*EXERCISE REQUIREMENTS:*
With the records in front of you, set every one of them down exactly.

*MATERIAL TO PROCESS:*
____
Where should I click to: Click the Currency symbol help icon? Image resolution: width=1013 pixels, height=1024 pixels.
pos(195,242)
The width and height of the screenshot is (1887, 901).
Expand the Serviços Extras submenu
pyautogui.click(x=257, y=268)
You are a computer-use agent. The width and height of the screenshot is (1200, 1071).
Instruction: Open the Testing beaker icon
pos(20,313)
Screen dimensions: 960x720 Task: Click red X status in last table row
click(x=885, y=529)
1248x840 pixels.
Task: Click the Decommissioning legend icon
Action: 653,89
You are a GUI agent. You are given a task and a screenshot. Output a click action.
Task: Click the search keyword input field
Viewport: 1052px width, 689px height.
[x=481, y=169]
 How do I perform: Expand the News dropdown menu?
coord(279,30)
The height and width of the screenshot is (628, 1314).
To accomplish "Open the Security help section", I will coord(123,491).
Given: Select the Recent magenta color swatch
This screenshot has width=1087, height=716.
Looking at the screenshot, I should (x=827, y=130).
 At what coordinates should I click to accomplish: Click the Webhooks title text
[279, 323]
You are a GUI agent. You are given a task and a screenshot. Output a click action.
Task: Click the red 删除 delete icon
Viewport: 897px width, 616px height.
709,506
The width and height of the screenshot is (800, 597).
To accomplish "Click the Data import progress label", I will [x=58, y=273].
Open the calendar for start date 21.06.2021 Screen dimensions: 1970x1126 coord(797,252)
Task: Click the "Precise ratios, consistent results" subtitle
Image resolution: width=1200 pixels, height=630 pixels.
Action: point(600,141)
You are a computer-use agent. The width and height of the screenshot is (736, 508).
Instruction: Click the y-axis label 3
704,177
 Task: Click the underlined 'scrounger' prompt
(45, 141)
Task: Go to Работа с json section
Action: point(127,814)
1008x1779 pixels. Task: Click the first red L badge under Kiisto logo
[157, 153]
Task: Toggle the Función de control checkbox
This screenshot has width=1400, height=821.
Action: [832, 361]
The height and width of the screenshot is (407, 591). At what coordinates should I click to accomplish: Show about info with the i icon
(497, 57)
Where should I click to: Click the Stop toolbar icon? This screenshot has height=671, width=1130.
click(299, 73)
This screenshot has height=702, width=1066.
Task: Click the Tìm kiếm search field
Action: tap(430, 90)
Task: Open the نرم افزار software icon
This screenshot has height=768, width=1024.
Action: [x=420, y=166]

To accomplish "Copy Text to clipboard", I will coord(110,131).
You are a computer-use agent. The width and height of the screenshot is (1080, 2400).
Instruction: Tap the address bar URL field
____
*ANSWER TO THIS EXERCISE:*
Where should I click to: Click the Currency symbol help icon? Image resolution: width=1013 pixels, height=1024 pixels.
pos(195,242)
The width and height of the screenshot is (1887, 901).
Expand the Serviços Extras submenu
pyautogui.click(x=257, y=268)
You are a computer-use agent. The width and height of the screenshot is (1200, 1071).
Instruction: Open the Testing beaker icon
pos(20,313)
Screen dimensions: 960x720 Task: Click red X status in last table row
click(x=885, y=529)
1248x840 pixels.
Task: Click the Decommissioning legend icon
Action: 653,89
You are a GUI agent. You are given a task and a screenshot. Output a click action.
Task: Click the search keyword input field
Viewport: 1052px width, 689px height.
[x=481, y=169]
 How do I perform: Expand the News dropdown menu?
coord(279,30)
The height and width of the screenshot is (628, 1314).
To accomplish "Open the Security help section", I will coord(123,491).
Given: Select the Recent magenta color swatch
This screenshot has width=1087, height=716.
Looking at the screenshot, I should (x=827, y=130).
 At what coordinates should I click to accomplish: Click the Webhooks title text
[279, 323]
You are a GUI agent. You are given a task and a screenshot. Output a click action.
Task: Click the red 删除 delete icon
Viewport: 897px width, 616px height.
709,506
The width and height of the screenshot is (800, 597).
To accomplish "Click the Data import progress label", I will [x=58, y=273].
Open the calendar for start date 21.06.2021 Screen dimensions: 1970x1126 coord(797,252)
Task: Click the "Precise ratios, consistent results" subtitle
Image resolution: width=1200 pixels, height=630 pixels.
Action: point(600,141)
You are a computer-use agent. The width and height of the screenshot is (736, 508).
Instruction: Click the y-axis label 3
704,177
 Task: Click the underlined 'scrounger' prompt
(45, 141)
Task: Go to Работа с json section
Action: point(127,814)
1008x1779 pixels. Task: Click the first red L badge under Kiisto logo
[157, 153]
Task: Toggle the Función de control checkbox
This screenshot has width=1400, height=821.
Action: [832, 361]
The height and width of the screenshot is (407, 591). At what coordinates should I click to accomplish: Show about info with the i icon
(497, 57)
Where should I click to: Click the Stop toolbar icon? This screenshot has height=671, width=1130.
click(299, 73)
This screenshot has height=702, width=1066.
Task: Click the Tìm kiếm search field
Action: tap(430, 90)
Task: Open the نرم افزار software icon
This screenshot has height=768, width=1024.
Action: [x=420, y=166]

To accomplish "Copy Text to clipboard", I will coord(110,131).
You are a computer-use agent. The width and height of the screenshot is (1080, 2400).
Instruction: Tap the address bar URL field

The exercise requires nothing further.